Friday Harbor Airport covers an area of 145 acre which contains one runway (16/34) with a 3,402 x 75 ft (1,037 x 23 m) asphalt pavement.

In 2016, the airport had 44,840 aircraft operations, an average of 123 per day: 72% general aviation and 29% air taxi. In May 2020, there were 151 aircraft based at this airport: 138 single-engine, 7 multi-engine, and 6 helicopter.

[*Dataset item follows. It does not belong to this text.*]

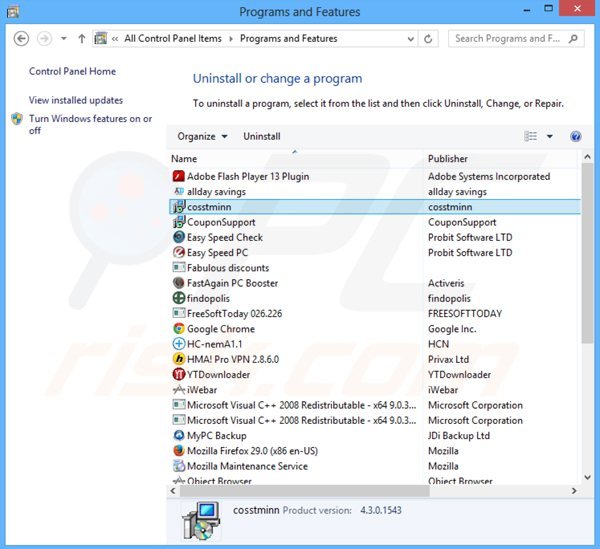Open the Organize dropdown menu
The image size is (600, 549).
click(202, 136)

==Airlines and destinations==
===Passenger===

| Destinations Map |

| Airlines | Destinations |
|---|---|
| Kenmore Air | Eastsound, Seattle–Boeing, Victoria |
| San Juan Airlines | Anacortes, Bellingham, Lopez Island, Roche Harbor |

===Cargo===

| Airlines | Destinations |
|---|---|
| FedEx Feeder | Seattle/Tacoma |

==Statistics==
===Top destinations===

Busiest domestic routes from ATW (March 2019 – February 2020)
| Rank | Airport | Passengers | Carriers |
|---|---|---|---|
| 1 | Seattle–Boeing, Washington | 6,580 | Kenmore |
| 2 | Eastsound, Washington | 3,280 | Kenmore, San Juan |
| 3 | Renton, Washington | 1,650 | —N/a |

== In popular culture ==
Friday Harbor is the default starting location in the flight simulator Microsoft Flight Simulator X.